書籍化されている本について、僕はそこそこの知識がある。だが、他のウェブマガジンには詳しくないという弱点を編集長に見抜かれ、「これとこれと、あと自分でいいと思ったものの三つから、それぞれアレンジしてジュイエ・マガジンに載せられそうな企画を考えなさい」という課題を出された。そして編集長の指定で見た『日刊アイドル白書♪♪♪』の「ナイショのはなし」コーナーに九池石榴のインタビューが掲載されていて、こんなやり取りを目にしたのである。
――石榴ちゃんはブログでたまに小説書いてるよね。
「ええ、物語を書くのが好きで」
――結構本格的って言ったらいいのかな。そういう感じがするけど。
「純文っぽいのを目指してます」
――じゃあ、いつかは小説家デビューとかも……?
「(笑って)それはどうでしょう。私だけでは決められない事なので」
でも、機会が貰えるなら挑戦してみたいです、とインタビューは締めくくられていた。僕は「九池石榴」「ブログ」で検索をかけ、実際に彼女が書いた『渚』という短編を読んだ。アイドル稼業の片手間、というレベルではなく、小さな新人賞であれば獲っていてもおかしくない出来の物語に、僕は息を呑んだ。そして、途轍もなくもやもやした。彼女の自撮り写真の記事には多くのコメントがついているのに、小説を載せている記事にはほとんどコメントがない。当たり前だ。アピールすべき層が違う。これがジュイエ・マガジンに載っていたら絶対に話題になるのに。彼女の所属する「ELENA*」はインディーズのアイドルグループなので、知名度は「知る人ぞ知る」といった所だろう。企画が通るか通らないかは分からなかったが、僕は『渚』を全文コピペして印刷し、A4三枚の企画書と共に編集長に渡した。
そして、僕は普段の校正業務を後回しにしてでも南さんの原稿を取ってくるように指示されたのである。
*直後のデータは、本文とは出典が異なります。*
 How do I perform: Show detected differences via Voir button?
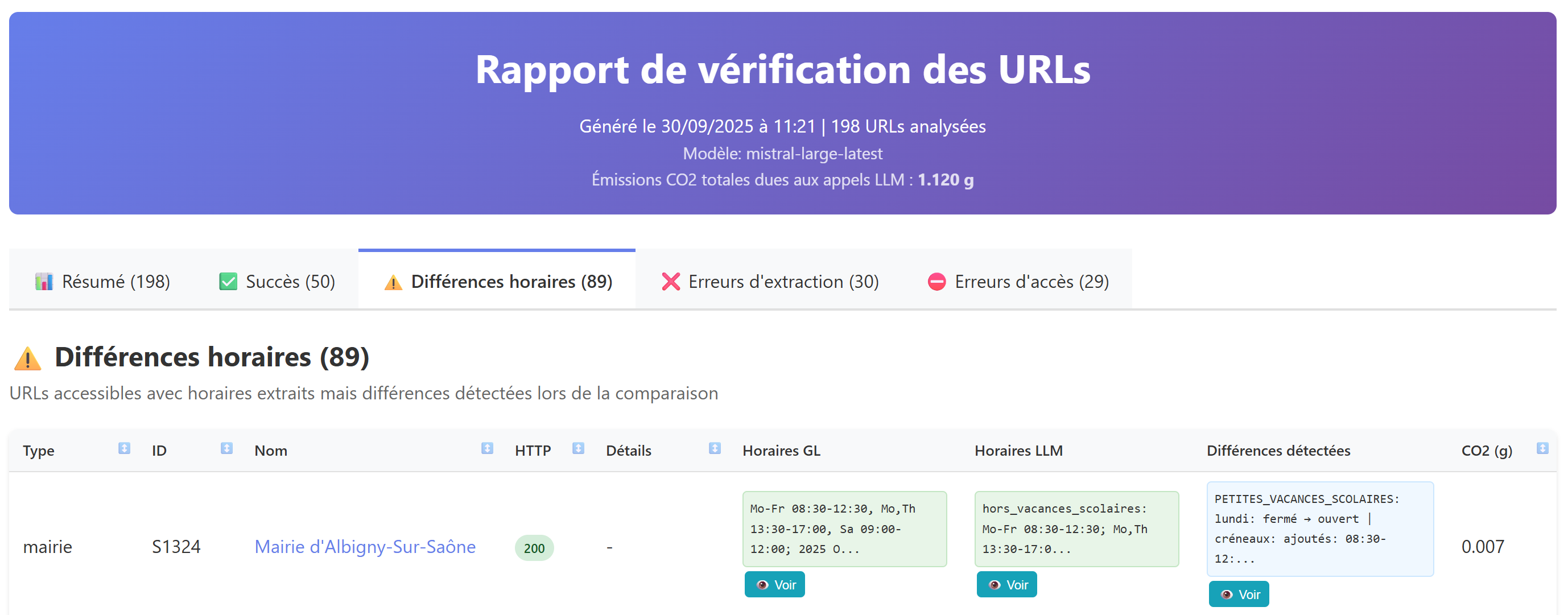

以来、彼女は多忙にも関わらずジュイエ・マガジンの原稿依頼を受けてくれている。今度のアンソロジーのテーマが「和の七色」に決まった事を誰より早く教えられると思ったのだが、また次の機会になってしまった。僕はカフェモカ二杯とナポリタンの代金を支払った。
「おや、振られたのかい」
マスターが揶揄うように尋ねてきた。
「いえ、忙しすぎる友達が来られなくなっただけです」
僕は『渚 ほか三篇』の文庫本を手に、店を後にした。夜空には相変わらず眩しい月が昇っていて、けれど、今日の光は少し穏やかに思えた。